In rural India women rise in health together

In rural India, women are used to taking care of others. Now they are helping each other focus on their health.

Women in rural India’s hill communities are used to taking care of others first – their siblings, their children, their husbands, their in-laws, their animals, cooking, cleaning, washing, carrying heavy loads from the early hours of the morning until late into the night. They do not have time to think about themselves or their health.

But such an approach has proved dangerous. Every four and a half minutes, a woman in India dies in childbirth. According to the World Health Organization, iron-deficiency anemia among women in India is a major public health concern. Malnourished, physically overworked and unaware of safe practices, women often face devastating risks during pregnancy like poor health, unsafe home births and inadequate access to quality healthcare.

This is why Hevalvani and Raibar, two community radio teams, joined in as a part of EAI’s project, Community Radio via Satellite, to address women’s health by calling for women to connect with each other in self-help groups.

And the results are big.

Indian Women Walking

“I do not think we women are weak.

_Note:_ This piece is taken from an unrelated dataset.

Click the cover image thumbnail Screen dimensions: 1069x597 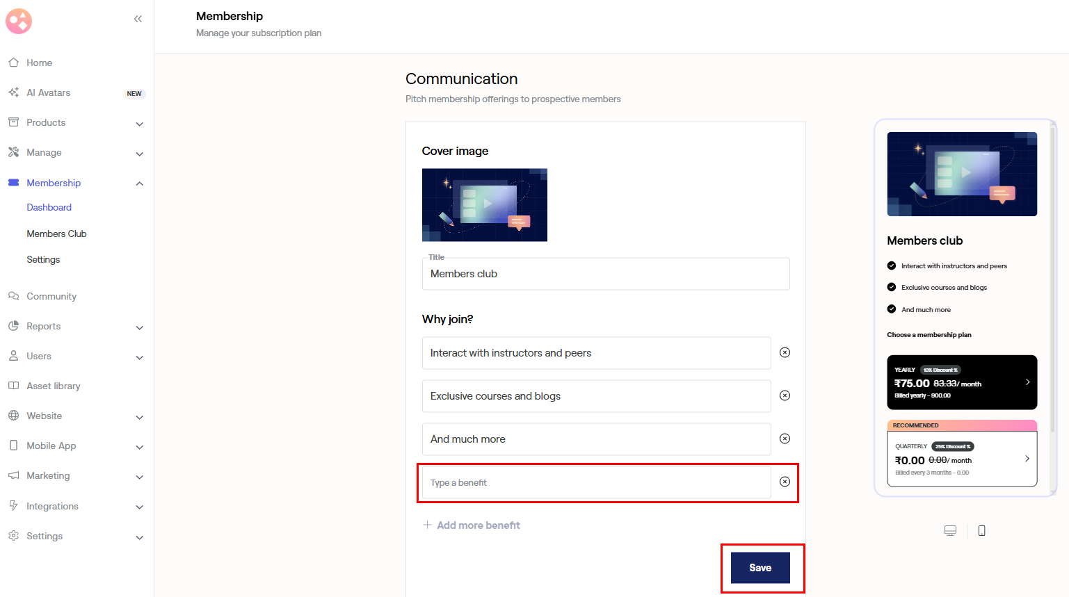pyautogui.click(x=484, y=205)
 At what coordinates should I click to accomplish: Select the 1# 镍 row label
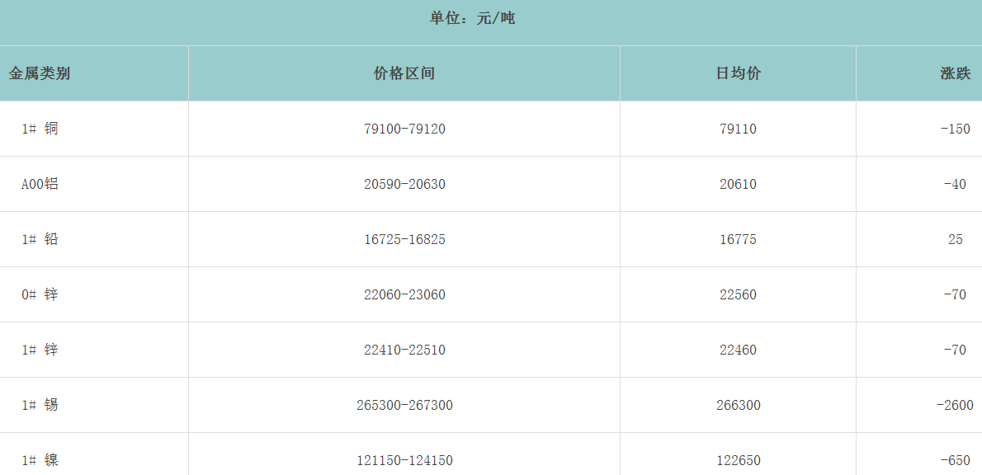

Subjugated? Yes. But weak, definitely not.” - Chanchura Devi, Raibar Community Radio Workshop Participant

In a small village called Trikot, a group of local women defied tradition calling to shun a widow who had a child with another man, 16 years after her husband died. Instead, they helped her harvest the fields and fought for her to be accepted in society. Today she lives a normal, respectable, life.

Throughout the area, self-help groups have created shared savings accounts to help one another in times of need and shared indigenous medicinal practices so as to be able to take care of each other during childbirth.